Histopathology versus digital pathology

Histopathology is a key step in many major disease pathways, where early detection of cancer plays a crucial role in survival. Digital pathology is the use of automated slide scanners to digitize the histopathology process. Results are reported on computer workstations as opposed to a conventional microscope, enabling pathologists to report samples remotely from the laboratory producing slides.

This process makes sharing samples easier, helping to reduce the risk of loss or damage of samples. It also mitigates the need for pathologists to be present in hospitals, as they can review the slides remotely.
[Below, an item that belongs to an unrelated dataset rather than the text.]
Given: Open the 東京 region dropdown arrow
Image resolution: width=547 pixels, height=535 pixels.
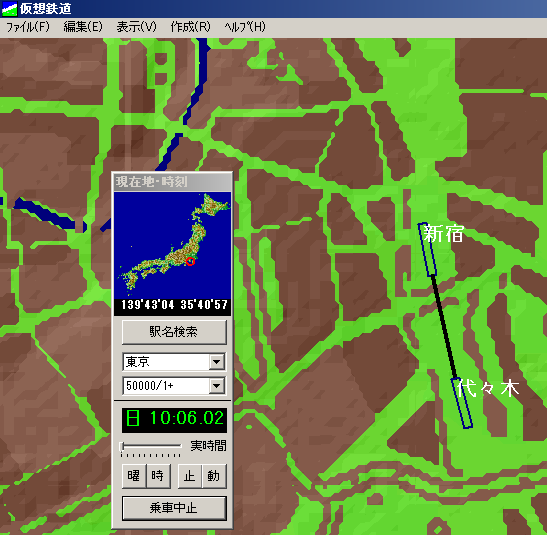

Digitizing the slides might also allow the use of computer algorithms to help improve pathologists’ performance in the coming years.

Following a consultation by the UK National Screening Committee, the Government has now approved the use of digital pathology for analyzing cancer screening samples.

A milestone achievement

Lead researcher and consultant pathologist professor David Snead, MBBS, of UHCW and The University of Warwick, said: “I am delighted that digital pathology is cleared for use in cancer screening programs. It is a big milestone to achieve and we are extremely proud that the work we have led proved so effective in making this change.”

In total, six NHS hospitals participated in this study, which aimed to demonstrate equivalence in pathologists reporting of a sample when using digital pathology in comparison to light microscopy, the current standard.